Electricity is a luxury for most parts of the impoverished Southeast Asian nation. Only 30 percent of the country’s population has access to electricity, and even they have to deal with frequent outages. The government is building power lines, and it is hopeful that toward the end of the year, more Burmese will be connected to the power grid.
But the country’s budding industries may not be able to wait that long. The Yangon Electricity Services Board (YESB) is currently supplying factories with 18 hours of electricity every day, but in the hottest months of the year, when domestic use spikes, factories will be unable to access the 3,500 to 40,000 electric units they need daily to operate, the Myanmar Times reported on Monday.
“Power shortages cause industry to fall down,” said U Myat Thin Aung, the chair of the Management Committee for Hlaing Tharyar Industrial Estate at Yangon’s largest industrial zone in Hlaing Tharyar Township. “Last May, the amount of electricity provided for Yangon’s industries was sometimes zero.”
The 31 industrial zones of Yangon, the commercial center of Myanmar, will require a daily supply of 250 megawatts of electricity, which the power lines will not be delivering to them come March.
Last May, around 100 seafood factories were forced to shut down for two weeks as they could not access the electricity they needed to keep products frozen.

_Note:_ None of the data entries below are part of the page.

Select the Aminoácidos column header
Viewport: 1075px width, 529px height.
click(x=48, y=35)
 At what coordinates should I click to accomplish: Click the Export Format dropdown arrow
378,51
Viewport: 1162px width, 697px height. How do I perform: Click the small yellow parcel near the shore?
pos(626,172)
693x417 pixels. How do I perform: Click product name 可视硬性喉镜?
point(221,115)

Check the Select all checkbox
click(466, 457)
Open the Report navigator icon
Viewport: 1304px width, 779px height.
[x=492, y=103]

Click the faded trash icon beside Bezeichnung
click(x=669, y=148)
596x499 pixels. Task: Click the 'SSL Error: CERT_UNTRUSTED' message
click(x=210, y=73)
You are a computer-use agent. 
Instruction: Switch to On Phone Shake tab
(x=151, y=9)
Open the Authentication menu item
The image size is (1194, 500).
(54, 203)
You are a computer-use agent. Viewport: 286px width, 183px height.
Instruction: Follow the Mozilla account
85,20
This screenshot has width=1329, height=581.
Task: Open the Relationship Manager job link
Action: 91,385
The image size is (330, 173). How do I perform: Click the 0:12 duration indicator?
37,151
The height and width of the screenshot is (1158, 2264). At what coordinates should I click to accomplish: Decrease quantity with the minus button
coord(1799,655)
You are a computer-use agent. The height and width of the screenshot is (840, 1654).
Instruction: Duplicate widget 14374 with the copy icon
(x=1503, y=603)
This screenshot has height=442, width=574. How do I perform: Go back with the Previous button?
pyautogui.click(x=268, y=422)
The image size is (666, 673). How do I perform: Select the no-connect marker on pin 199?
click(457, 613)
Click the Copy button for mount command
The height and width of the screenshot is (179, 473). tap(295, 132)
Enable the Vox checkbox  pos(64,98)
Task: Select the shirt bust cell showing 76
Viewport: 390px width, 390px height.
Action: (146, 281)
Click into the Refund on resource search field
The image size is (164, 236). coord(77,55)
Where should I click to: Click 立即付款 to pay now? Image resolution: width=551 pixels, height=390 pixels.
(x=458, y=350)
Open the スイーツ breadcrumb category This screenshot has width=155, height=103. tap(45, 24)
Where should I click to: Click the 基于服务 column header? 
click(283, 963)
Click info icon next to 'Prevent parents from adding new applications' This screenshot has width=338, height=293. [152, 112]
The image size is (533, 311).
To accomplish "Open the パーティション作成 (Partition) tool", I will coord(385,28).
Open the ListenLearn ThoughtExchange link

Hundreds of tons of food were left to spoil as a result. A single day of production loss at a medium-sized frozen seafood factory is about $2,200, said U Hnin Oo, vice chair of the Myanmar Fishery Federation.
“I would try to run my factory by generating electricity myself using diesel, but I don’t think I can survive long doing that,” U Tun Aye, owner of Shwe Yamone frozen fish factory in Hlaing Tharyar industrial estate, told the Myanmar Times.
To be negatively impacted would be especially bad this year, as Western countries have only recently lifted their trade bans with Myanmar and the European Union recently signed export deals with the Southeast Asian country’s economy. Not being able to deliver on such deals could damage Myanmar’s reputation seriously.
“Myanmar’s products need to be better quality, but if we don’t have reasonable electricity it is very difficult to take advantage of the EU market,” U Hnin Oo said, according to the Myanmar Times.